### Tugas 1
Ulangi kata demi kata bagian teks tentang pandemi dan endemi, mulai dari "Penyakit Flu yang" sampai dengan "yg penyebarannya terkontrol.".
### Tugas 2
Teruskan teks tentang pandemi dan endemi dengan menulis bagian berikutnya, dimulai setelah kalimat terakhirnya.

### Teks yang Diberikan
↓

Jadi perbedaan antara pandemi dan endemi hanyalah dari lingkup persebarannya saja, bukan dari tingkat keparahan penyakitnya. Sebagai contoh, penyakit Malaria lebih mematikan dibanding COVID-19, tapi karena malaria tidak menular secepat dan semudah COVID-19, dia tetap diklasifikasikan sebagai endemi, bukan pandemi.
Lalu bagaimana caranya sebuah penyakit bisa transisi dari pandemi menjadi endemi? dan apakah sudah ada penyakit yg seperti COVID-19 yg menjadi penyakit endemic?
Jadi kesimpulannya: Memang ada penyakit yang sudah beralih dari sebuah pandemi ke endemi, namanya Influenza, Flu atau pilek.
Penyakit Flu yang pada awalnya sangat menular (dan mematikan) ini lambat laun menjadi penyakit musiman yg hanya muncul di suatu populasi pada saat-saat tertentu seperti saat peralihan musim dari panas ke musim dingin. Dikarenakan jenis virus yg menyebabkan COVID-19 (SARS-CoV-2) berasal dr “keluarga” yang sama dengan virus influenza, banyak ahli yang memprediksi bahwa virus SARS-CoV-2 tidak akan hilang dari peredaran (akan selalu ada selamanya) dan lambat laun, dan melalui riset yang intensif, kita akan bisa memprediksi pola dan kecepatan persebaran varian-varian baru (yang sudah pasti akan tercipta) dari virus ini. Ditambah dengan kemajuan2 dari pengobatan & vaksin-vaksin yang ada, sebuah penyakit lambat laun akan bisa diatasi dan menjadi sebuah penyakit yg penyebarannya terkontrol.

↑

### Data Sumber
↓

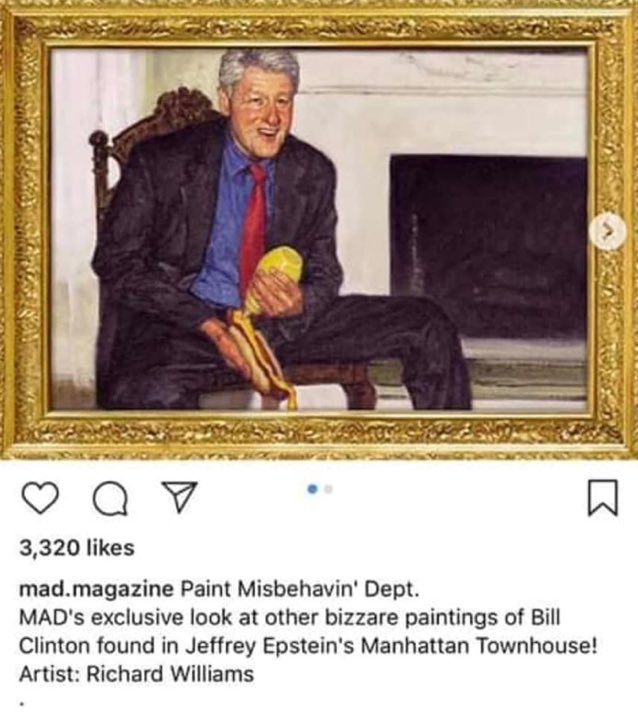Visit the mad.magazine profile

tap(96, 589)
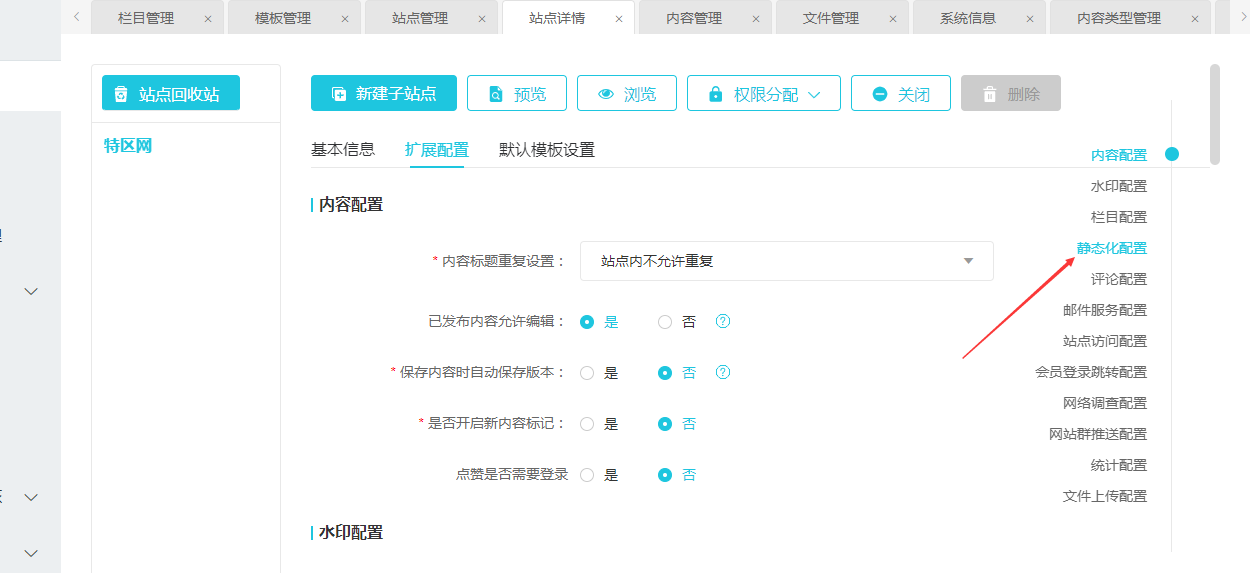Open the 内容标题重复设置 dropdown

coord(786,261)
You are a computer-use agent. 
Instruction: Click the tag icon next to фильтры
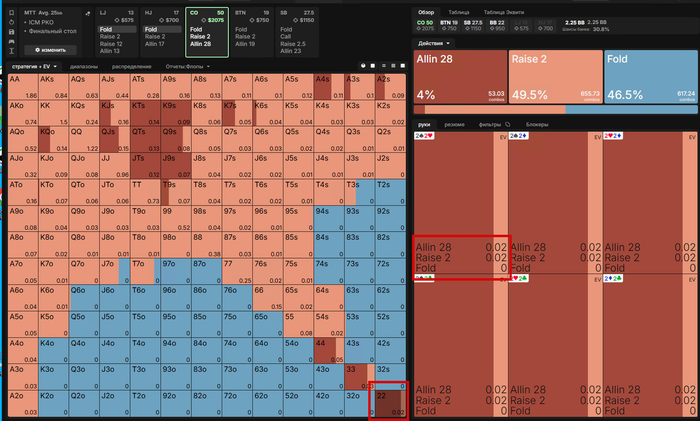(508, 125)
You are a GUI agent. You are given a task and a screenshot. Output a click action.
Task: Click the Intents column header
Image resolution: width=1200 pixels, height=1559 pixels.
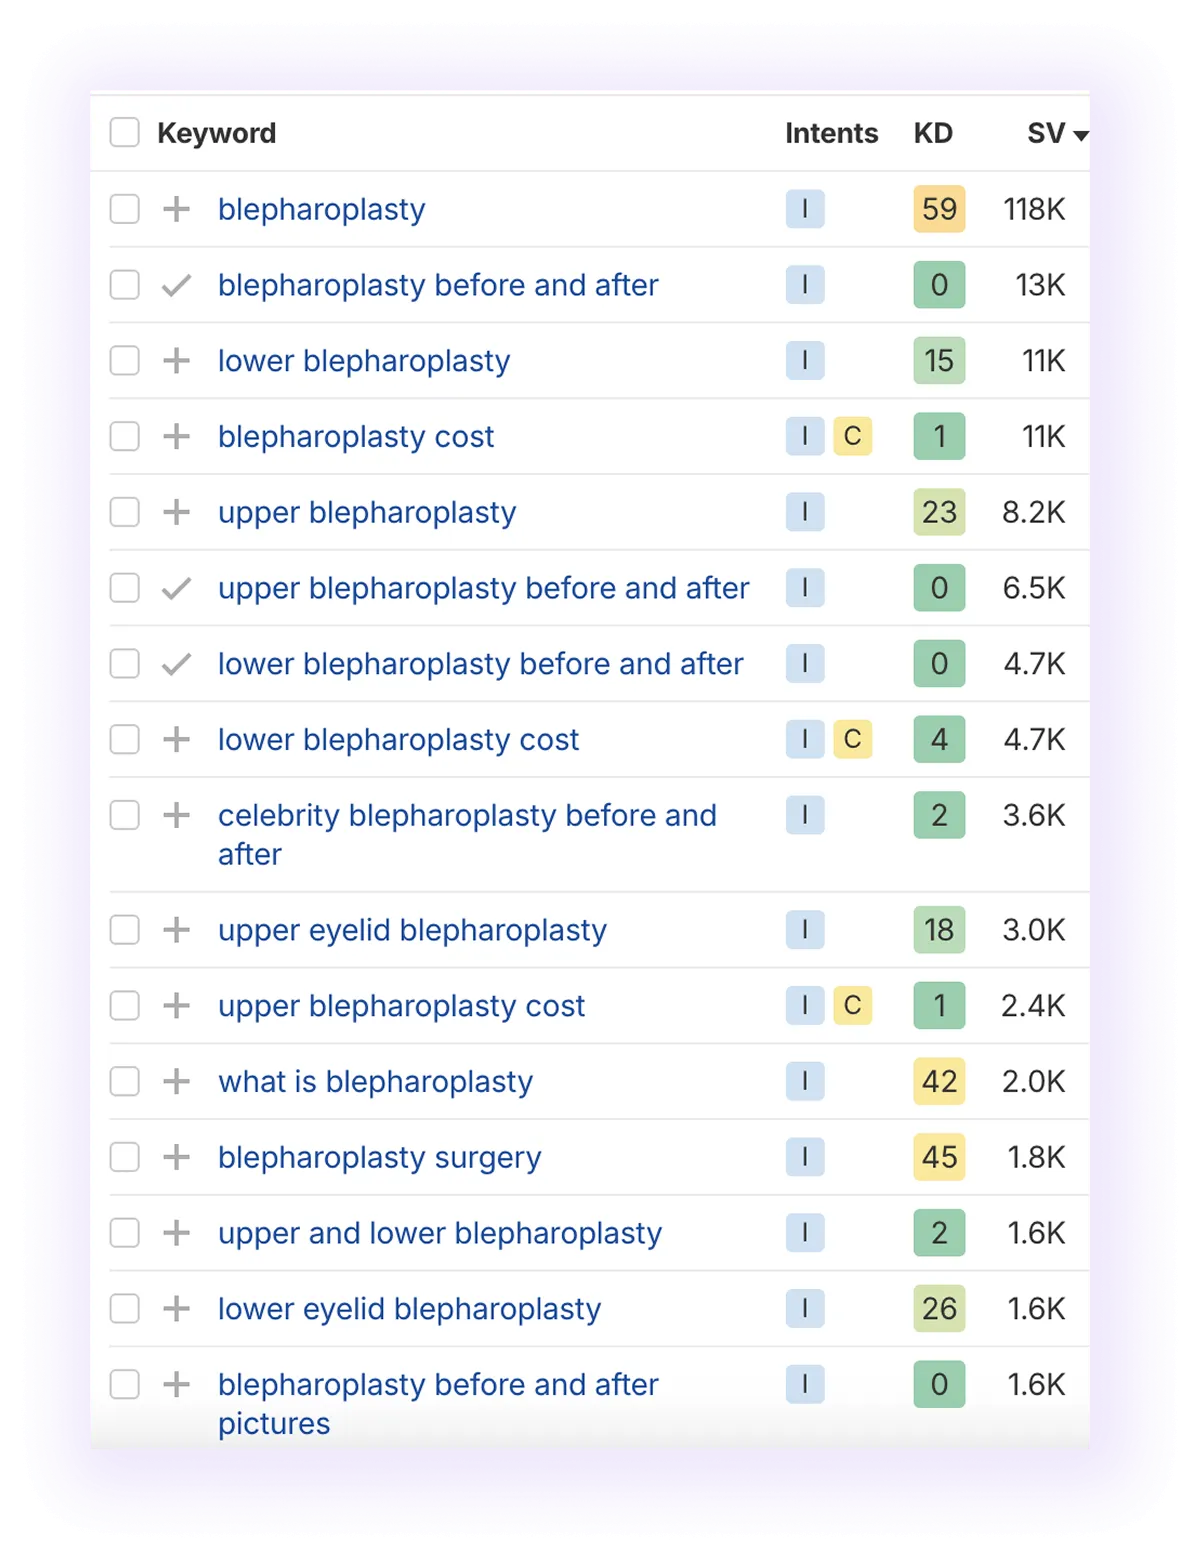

↑

### Jawaban yang Diharapkan 1
Penyakit Flu yang pada awalnya sangat menular (dan mematikan) ini lambat laun menjadi penyakit musiman yg hanya muncul di suatu populasi pada saat-saat tertentu seperti saat peralihan musim dari panas ke musim dingin. Dikarenakan jenis virus yg menyebabkan COVID-19 (SARS-CoV-2) berasal dr “keluarga” yang sama dengan virus influenza, banyak ahli yang memprediksi bahwa virus SARS-CoV-2 tidak akan hilang dari peredaran (akan selalu ada selamanya) dan lambat laun, dan melalui riset yang intensif, kita akan bisa memprediksi pola dan kecepatan persebaran varian-varian baru (yang sudah pasti akan tercipta) dari virus ini. Ditambah dengan kemajuan2 dari pengobatan & vaksin-vaksin yang ada, sebuah penyakit lambat laun akan bisa diatasi dan menjadi sebuah penyakit yg penyebarannya terkontrol.

### Jawaban yang Diharapkan 2
Akan tetapi, sangatlah tidak bijak jika kita menganggap bahwa karena suatu saat COVID-19 akan menjadi endemi, lantas kita bisa bersikap santai atau lengah menghadapinya. Ingat, hanya karena sebuah penyakit diklasifikasikan sebagai endemi bukan berarti dia tidak mematikan. Apalagi, tidak ada jaminan bahwa varian-varian COVID-19 yang akan datang akan lebih jinak dibanding yang sudah beredar sekarang. Untuk sementara, subvarian BA.4 dan BA.5 dari varian Omicron diketahui lebih cepat menular dibandingkan Omicron, hanya saja tingkat keparahannya tidak melebihi tingkat keparahan varian Omicron. Bahkan data yang ada sampai sekarang menunjukkan bahwa tingkat keparahan dan mortalitas nya cenderung lebih rendah dibandingkan varian Omicron sebelumnya. Akan tetapi, beberapa studi menunjukkan bahwa subvarian BA.4 dan BA.5 ini lebih mampu "menghindari" deteksi dari sistem imunitas tubuh kita ketimbang varian-varian sebelumnya.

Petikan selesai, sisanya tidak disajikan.